Is that a “yes, but not quite”? Tonal, on paper, does not appear to be hired by the State, but by media interested in winning publicity spots and the funds that come with them. Radio Mitre, for example, is one of its main clients. One way or another, it is there.
One businessman from the sector specified, on condition of anonymity, the modus operandi: “These middlemen sell to the media who have the representation of some state body to set spots. If the medium wants the advertising, they have to hire it from them.”
But this is for those in the capital. For media outlets outside of Buenos Aires, there is an outstanding middleman: AB Comunicaciones Los Césares, the consultancy firm headed by Carlos Azzariti. In this case, the outsourcing and the commissions it generates are attributed to the government’s Press Secretary Eduardo Serenellini.
Azzariti did not respond to this magazine. Serenellini merely answered: “The topic of pauta does not fall under my secretariat.”
Azzariti works in the marketing department of the Página/12 newspaper and website – the curious case of a medium, which despite its criticism of the government, receives state advertising – and is also a member of the board of the ADEPA (Argentine Journalistic Entities’ Association) press association.
Given the insistent reports pointing to the consultant boasting the representation of media outside Buenos Aires with the endorsement of that journalistic institution, ADEPA issued an internal press release to alert its members.
“Given consultations received by our entity, we must inform that ADEPA has no commercial relationship with communication agencies which manage the publicity of public or private companies for the media industry,” it said.
Obsession
Milei has already made it explicit that he has a personal issue with Jorge Fontevecchia, the co-founder of Editorial Perfil, and its flagship newspaper and publications.
During tirades on social networks the President usually refers to Fontevecchia as “Tinturelli”, and in an interview with Alejandro Fantino he forecast that “now, since he has no pauta, it’s going bust, good!”.
Fontevecchia later answered to Milei on his radio programme. “Look, Mr President. The dictatorship couldn’t break us. Menem couldn’t break us during the 30 trials and the murder of [Noticias photographer] José Luis Cabezas.
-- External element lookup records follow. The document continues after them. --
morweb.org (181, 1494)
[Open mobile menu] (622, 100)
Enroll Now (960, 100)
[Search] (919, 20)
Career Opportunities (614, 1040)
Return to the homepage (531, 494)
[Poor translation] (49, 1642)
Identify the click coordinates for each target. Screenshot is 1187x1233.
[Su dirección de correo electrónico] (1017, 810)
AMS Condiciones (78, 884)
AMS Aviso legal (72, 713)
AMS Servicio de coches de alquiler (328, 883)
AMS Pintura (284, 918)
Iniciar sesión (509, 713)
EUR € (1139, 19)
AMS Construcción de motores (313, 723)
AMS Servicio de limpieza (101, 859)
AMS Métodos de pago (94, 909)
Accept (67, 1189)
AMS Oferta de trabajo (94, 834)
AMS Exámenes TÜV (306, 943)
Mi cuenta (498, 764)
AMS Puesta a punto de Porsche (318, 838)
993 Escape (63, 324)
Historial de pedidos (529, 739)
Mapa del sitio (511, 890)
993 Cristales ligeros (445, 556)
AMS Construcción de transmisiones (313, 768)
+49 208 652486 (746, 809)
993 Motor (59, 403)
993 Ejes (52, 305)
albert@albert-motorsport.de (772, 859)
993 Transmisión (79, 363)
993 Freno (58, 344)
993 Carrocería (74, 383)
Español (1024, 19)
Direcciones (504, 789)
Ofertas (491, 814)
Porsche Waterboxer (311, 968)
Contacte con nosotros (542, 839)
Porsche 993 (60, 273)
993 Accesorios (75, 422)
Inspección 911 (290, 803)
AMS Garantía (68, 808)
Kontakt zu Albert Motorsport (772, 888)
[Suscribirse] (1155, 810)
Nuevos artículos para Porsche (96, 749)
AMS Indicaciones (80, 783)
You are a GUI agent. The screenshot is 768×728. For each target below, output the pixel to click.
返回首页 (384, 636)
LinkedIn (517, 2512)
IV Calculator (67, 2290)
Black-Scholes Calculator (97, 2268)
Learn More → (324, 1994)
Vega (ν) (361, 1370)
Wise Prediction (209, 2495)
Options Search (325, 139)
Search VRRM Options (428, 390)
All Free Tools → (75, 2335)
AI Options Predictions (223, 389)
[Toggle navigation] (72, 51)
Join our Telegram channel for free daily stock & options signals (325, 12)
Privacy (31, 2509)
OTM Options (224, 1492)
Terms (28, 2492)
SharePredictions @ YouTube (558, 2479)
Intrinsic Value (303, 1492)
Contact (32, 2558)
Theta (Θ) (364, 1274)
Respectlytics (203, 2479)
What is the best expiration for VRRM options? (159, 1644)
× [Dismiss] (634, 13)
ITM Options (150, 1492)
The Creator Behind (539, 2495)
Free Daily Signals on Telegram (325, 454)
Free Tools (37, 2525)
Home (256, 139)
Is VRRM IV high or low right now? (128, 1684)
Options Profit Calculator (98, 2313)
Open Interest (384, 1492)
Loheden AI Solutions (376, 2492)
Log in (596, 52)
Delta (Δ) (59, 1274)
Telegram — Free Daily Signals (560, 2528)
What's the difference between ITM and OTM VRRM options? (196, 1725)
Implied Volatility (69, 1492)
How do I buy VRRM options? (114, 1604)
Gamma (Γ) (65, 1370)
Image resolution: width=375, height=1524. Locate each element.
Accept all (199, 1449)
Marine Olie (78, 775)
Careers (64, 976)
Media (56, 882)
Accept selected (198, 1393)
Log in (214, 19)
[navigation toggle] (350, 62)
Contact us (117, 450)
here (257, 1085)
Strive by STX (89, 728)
Néstor Kirchner couldn’t break us giving us zero pauta. You won’t be able to either.”
Discrimination with state advertising is a long-standing issue in Argentina. During the Kirchernite administrations, Noticias and other media outlets from the publishing house were marginalised.
Former president Néstor Kirchner’s then-media secretary Enrique Albistur went as far as to file criminal lawsuits against journalists from the magazine and request for their imprisonment. Why? For having investigated the million-peso discretionary system of payments and returns that his government had mounted for state advertising.
That trial went up in smoke, as did another, which Perfil commenced against that government, but it did eventually end up with the Supreme Court ruling which proved the publishing house right and ordered the state to compensate it for years of discrimination and pressure.
Now, once again, a government uses state publicity as both the carrot and the stick. Old habits die hard in Argentina.